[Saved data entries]

※ ※ ※

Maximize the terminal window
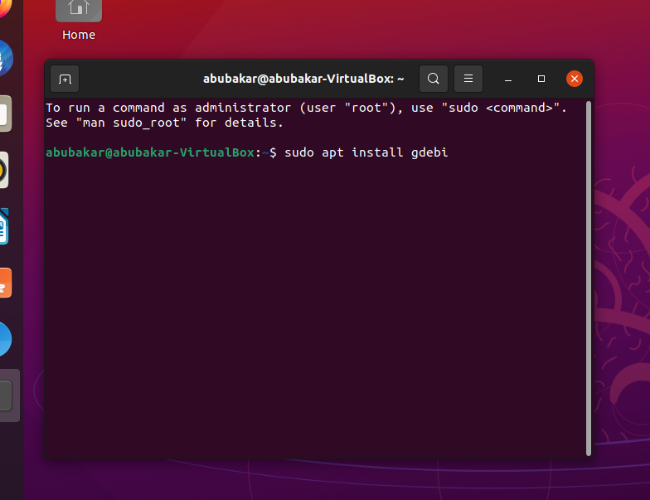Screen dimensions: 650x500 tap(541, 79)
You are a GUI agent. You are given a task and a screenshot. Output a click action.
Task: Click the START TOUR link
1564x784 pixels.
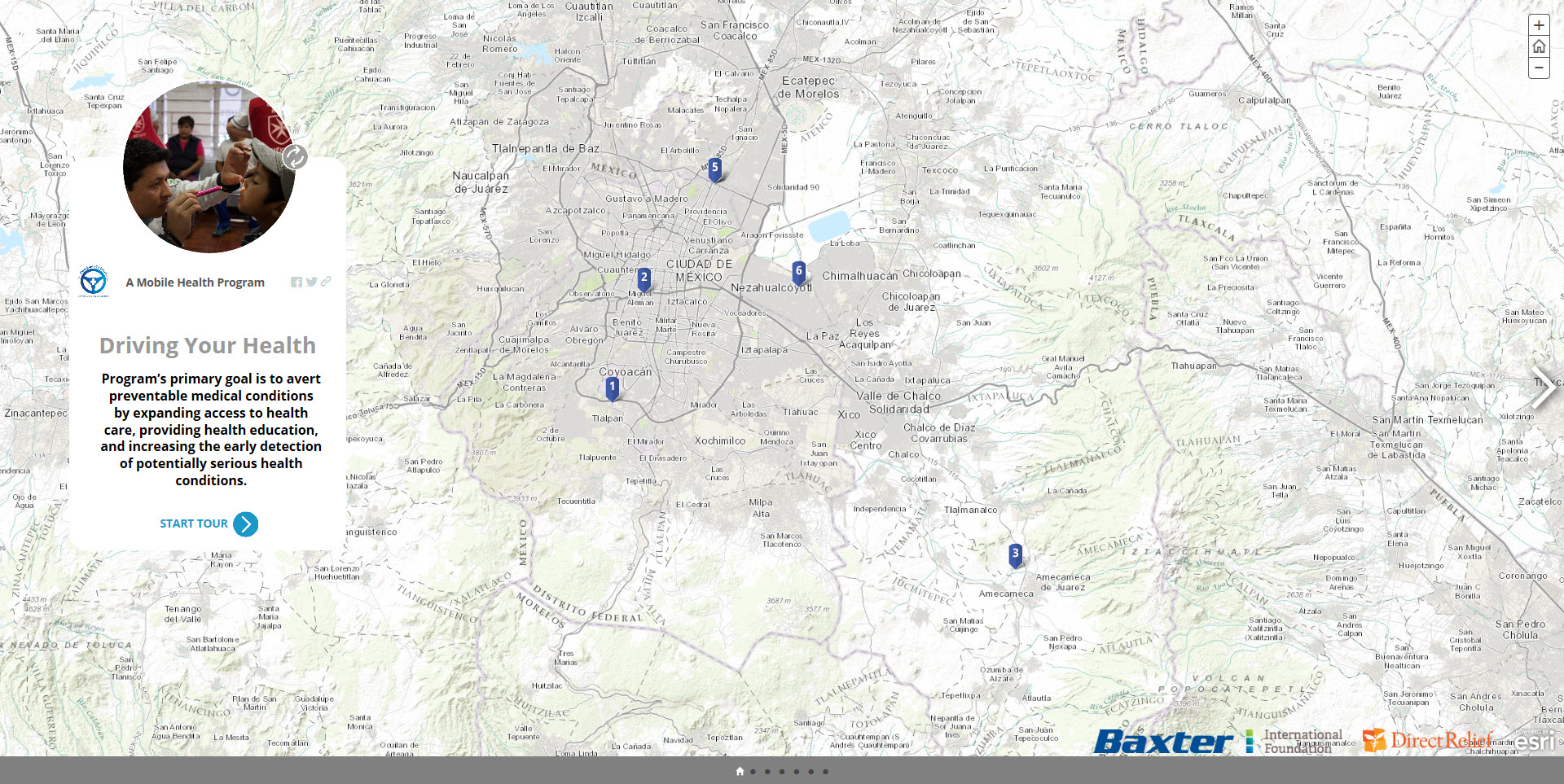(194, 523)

※ ※ ※

YOUR GOAL: Only one thing is required: an exact printout of the lines from the line containing "You are a GUI" through the last line of the records, pictures excluded.

RESULT OF THE EXERCISE:
You are a GUI agent. You are given a task and a screenshot. Output a click action.
Task: Click the START TOUR link
1564x784 pixels.
(194, 523)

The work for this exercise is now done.